Commerce Secretary Howard Lutnick and Treasury Secretary Scott Bessent were instrumental in advancing negotiations. In correspondence to Anthropic, Lutnick acknowledged that the company “has worked with the US government to address risks” connected to both AI systems.
Partial Access Restored for Mythos 5
The Commerce Department granted Anthropic permission on Friday to reinstate Mythos 5 access for a select cohort of vetted users. Mythos 5 represents the more sophisticated version of the two systems and has never been released for widespread public consumption.
Both the Fable 5 and Mythos 5 platforms share the same foundational AI architecture. The primary distinction lies in their deployment strategy: Fable 5 targets general public accessibility, whereas Mythos 5 incorporates enhanced protective measures designed to minimize risks such as cyberattacks or biological weapons development.

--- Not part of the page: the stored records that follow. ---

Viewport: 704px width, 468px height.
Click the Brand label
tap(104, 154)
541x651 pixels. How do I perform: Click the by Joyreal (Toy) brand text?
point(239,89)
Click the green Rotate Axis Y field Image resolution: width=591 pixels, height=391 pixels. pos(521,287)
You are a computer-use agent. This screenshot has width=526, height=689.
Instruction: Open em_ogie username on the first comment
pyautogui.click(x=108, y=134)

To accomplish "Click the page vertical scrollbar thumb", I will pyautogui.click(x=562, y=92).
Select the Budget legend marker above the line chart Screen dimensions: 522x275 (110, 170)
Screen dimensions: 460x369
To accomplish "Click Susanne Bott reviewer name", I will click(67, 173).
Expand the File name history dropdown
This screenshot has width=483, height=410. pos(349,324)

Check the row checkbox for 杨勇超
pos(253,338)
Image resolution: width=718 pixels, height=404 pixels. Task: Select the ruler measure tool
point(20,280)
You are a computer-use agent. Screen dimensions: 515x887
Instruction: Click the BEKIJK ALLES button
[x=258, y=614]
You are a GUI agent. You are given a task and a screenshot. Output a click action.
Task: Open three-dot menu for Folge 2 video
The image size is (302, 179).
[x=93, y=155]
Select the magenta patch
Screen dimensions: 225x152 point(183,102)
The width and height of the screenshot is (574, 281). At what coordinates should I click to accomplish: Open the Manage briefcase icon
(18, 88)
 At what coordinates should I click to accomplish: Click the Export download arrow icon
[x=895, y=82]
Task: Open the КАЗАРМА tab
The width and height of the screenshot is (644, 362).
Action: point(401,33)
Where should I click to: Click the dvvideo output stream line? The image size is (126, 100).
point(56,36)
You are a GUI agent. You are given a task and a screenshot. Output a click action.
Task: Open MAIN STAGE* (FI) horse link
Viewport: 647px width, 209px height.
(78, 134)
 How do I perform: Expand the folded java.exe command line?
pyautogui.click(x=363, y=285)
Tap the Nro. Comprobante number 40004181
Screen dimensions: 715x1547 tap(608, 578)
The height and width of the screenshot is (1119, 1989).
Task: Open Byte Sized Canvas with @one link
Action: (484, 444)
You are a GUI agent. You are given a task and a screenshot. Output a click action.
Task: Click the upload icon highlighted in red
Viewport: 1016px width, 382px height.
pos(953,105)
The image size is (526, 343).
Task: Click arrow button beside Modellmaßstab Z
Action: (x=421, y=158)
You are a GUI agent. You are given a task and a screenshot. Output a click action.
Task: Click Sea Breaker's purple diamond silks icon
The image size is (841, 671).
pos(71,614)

The Significance of Fable 5 for Development Teams
Prior to its June 12 suspension, Fable 5 had gained substantial traction among software developers due to its superior coding and analytical functions. Payment processing firm Stripe allegedly utilized it to restructure a 50 million-line codebase within a single day—a task that would have required manual engineering efforts exceeding two months.
Following the suspension, automated development processes were interrupted, and certain organizations migrated their operations to alternative AI platforms, including more affordable Chinese-developed models.
The shutdown also occurred amid broader tensions between Anthropic and the Trump administration. Defense Secretary Pete Hegseth had previously characterized Anthropic as a “Supply-Chain Risk to National Security.” The anticipated reinstatement of Fable 5 signals a transformation in that dynamic.
An administration representative informed Axios that Anthropic “has worked positively with the government.”
Advocacy for Standardized Evaluation Framework
Both Anthropic and OpenAI are urging the Trump administration to establish a formalized assessment framework for advanced AI models prior to their public release. This initiative follows President Trump’s June 2 executive order that introduced voluntary government screening for powerful AI technologies.
OpenAI secured approval on Friday for a restricted preview of GPT-5.6. In an official statement, the organization expressed that it doesn’t believe government access mechanisms “should become the long-term default.”
Anthropic has similarly advocated for an evaluation process that is “transparent, fair, clear, and grounded in technical facts.”